Si veo que los demás se atreven, si veo que tiene sentido, si veo que ganamos con el cambio, tal vez sí me atreva.
🤣🤣🤣 me has sacado la sonrisa al final, Isabel. Cuántas veces me habrá dicho mi madre esa frase cuando era adolescente? ☺️.
Pues la verdad es que cuando te encuentras con gente que es trabajadora o amable o visionaria o como la quieras calificar, pero que te contagian, piensas que tú también puedes hacer algo al respecto. No ceñirte al plan, sino cambiar, replantearte tus sueños y ver que tienen posibilidades.
Antonio Machado escribió esto: “Si es bueno vivir, todavía es mejor soñar, y lo mejor de todo, despertar”. ☺️
Un abrazo, Isabel
"Que tal vez el techo que vemos encima es autoimpuesto. Que incluso nos atamos corto a la hora de soñar.
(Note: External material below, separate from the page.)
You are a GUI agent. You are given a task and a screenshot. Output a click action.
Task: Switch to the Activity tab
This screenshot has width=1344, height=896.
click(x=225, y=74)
Y compruebas que se puede soñar alto y fuerte, que no tenemos porqué ceñirnos al plan que teníamos. Que podemos cambiarlo. Que es nuestra vida. Y podemos malearla a nuestro antojo."
"Porque es lícito, bonito y necesario soñar en grande."
Lo comparto plenamente, T·O·D·O!!
PD: qué sensación de sincronía infinita me ha dado cuando he visto el título y, al leerlo, que hablabas del entorno. Mismo tema de fondo, distinto enfoque para estos post de domingo.